We didn’t talk. Not about your dad or the shit in the newspaper. Not about how empty I felt not walking those hallways anymore. I couldn’t wait to get out of school, leave all that crap behind, but as soon as it was over it was all I could think about. Everybody always talked about how great things would be after high school, the future is so great and shit like that, but there wasn’t anything great about working construction. I spent all day driving the roller back and forth over the same patch of dirt and I would have given anything to go back in time, to go back to Mrs. Miller’s class, her incomprehensible formulas covering the blackboard. Those formulas meant something to you though and I knew you’d be leaving soon, onto better things and away from the whispers that would only get louder in the coming weeks and months.

At dusk we headed back toward town, along Route 12. It was my idea to stop at High Bridge. I still don’t know if that’s the actual name of the bridge or just what everyone called it because it was the highest bridge around. I told you the last train had already come through, on its way to Bellows Falls, but the truth was I had no idea what times the train ran over the bridge. I parked on the grass by the side of the road and turned the headlights off. You reached for my hand before I opened the door and there was so much I wanted to say to you but I didn’t know how so I let go of your hand and took the can of spray paint from the back seat.

I climbed up the metal beams of the bridge with the can of paint in my hand. For a while I could hear you screaming from the car, telling me to get down, telling me that I was going to get arrested or die. But I didn’t care. Halfway up I couldn’t hear your voice anymore, only the wind whipping through me, and the cars passing below at fifty miles an hour. I thought about the article in the newspaper: about your dad taking those pictures of the kids your mom used to babysit.

My heart pounded and my hand trembled so much I dropped the paint cap, and it bounced off the metal scaffolding on its way down to the ground. I shook the can and starting spraying. God it was so high up there, I didn’t dare look down. I wanted to write you a love letter on that bridge. But it was cold and dark and I never was any good with words.

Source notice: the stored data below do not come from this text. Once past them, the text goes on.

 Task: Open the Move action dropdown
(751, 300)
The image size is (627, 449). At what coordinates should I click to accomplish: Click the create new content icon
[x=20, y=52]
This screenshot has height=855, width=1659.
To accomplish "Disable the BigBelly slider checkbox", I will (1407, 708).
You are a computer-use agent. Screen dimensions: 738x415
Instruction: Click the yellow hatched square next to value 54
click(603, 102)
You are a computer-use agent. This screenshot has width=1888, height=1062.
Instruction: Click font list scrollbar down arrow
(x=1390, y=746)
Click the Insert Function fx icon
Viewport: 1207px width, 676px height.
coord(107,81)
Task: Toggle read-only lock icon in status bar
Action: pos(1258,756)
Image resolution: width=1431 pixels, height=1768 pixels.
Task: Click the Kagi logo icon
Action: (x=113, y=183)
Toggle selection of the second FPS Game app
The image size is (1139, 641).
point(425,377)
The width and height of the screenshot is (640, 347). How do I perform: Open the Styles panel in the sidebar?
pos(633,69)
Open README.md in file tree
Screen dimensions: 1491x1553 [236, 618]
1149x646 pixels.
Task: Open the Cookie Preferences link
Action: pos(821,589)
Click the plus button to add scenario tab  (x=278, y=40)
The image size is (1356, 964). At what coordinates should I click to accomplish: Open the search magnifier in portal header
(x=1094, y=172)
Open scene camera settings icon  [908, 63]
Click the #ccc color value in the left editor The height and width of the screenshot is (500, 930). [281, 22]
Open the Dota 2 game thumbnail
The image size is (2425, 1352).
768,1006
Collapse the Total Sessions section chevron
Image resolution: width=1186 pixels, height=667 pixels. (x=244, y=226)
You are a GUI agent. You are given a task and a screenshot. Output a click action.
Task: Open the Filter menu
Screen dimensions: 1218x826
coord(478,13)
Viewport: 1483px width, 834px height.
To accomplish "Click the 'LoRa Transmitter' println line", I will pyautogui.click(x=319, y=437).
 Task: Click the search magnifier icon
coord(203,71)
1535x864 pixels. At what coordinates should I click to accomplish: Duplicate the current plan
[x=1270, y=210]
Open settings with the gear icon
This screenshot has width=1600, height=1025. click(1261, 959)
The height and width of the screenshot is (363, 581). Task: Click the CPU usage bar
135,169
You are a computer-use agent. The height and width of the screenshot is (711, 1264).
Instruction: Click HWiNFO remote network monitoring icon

Climbing back down was scarier than going up and I was hoping halfway down to hear your voice again but you were silent. Once I was on the ground you flicked the car lights to guide me back to you and as I got near I could hear Ani’s words spilling out the open window. I got in the car and you handed me your cigarette, the filter wet from your mouth. I wanted to eat that cigarette just to keep some part of you close to me. I kept a bottle of Jack Daniels in the glove compartment back then and I took it out and offered it to you but you shook your head and rolled up your window. I took a big sip from the bottle and tried to calm down. I didn’t want you to see how scared I really was.

I backed the car up and shined the headlights on the bridge, revealing my message to you: K + M. You took my hand and placed it on your warm cheek. I drove you home like that, my hand on your cheek, the bridge behind us, my attempt at a love letter quickly buried in the night. It’s not there anymore, hasn’t been for a long time.

Your dad is up for parole and the whole town is talking again but you’ve been gone for so long it probably doesn’t matter to you anymore. I heard you live in California now. I’m still here, still working construction. Every now and then, when I’m not ready to go home to my empty apartment, or some girl who is waiting for me there, I take the long way home along Route 12. I drive past High Bridge and see someone else’s spray-painted message and think about you. Some of them are declarations to others: Jack Loves Patty. Some are just names—Jeff or David—asking us to acknowledge they were there. I had been there once too.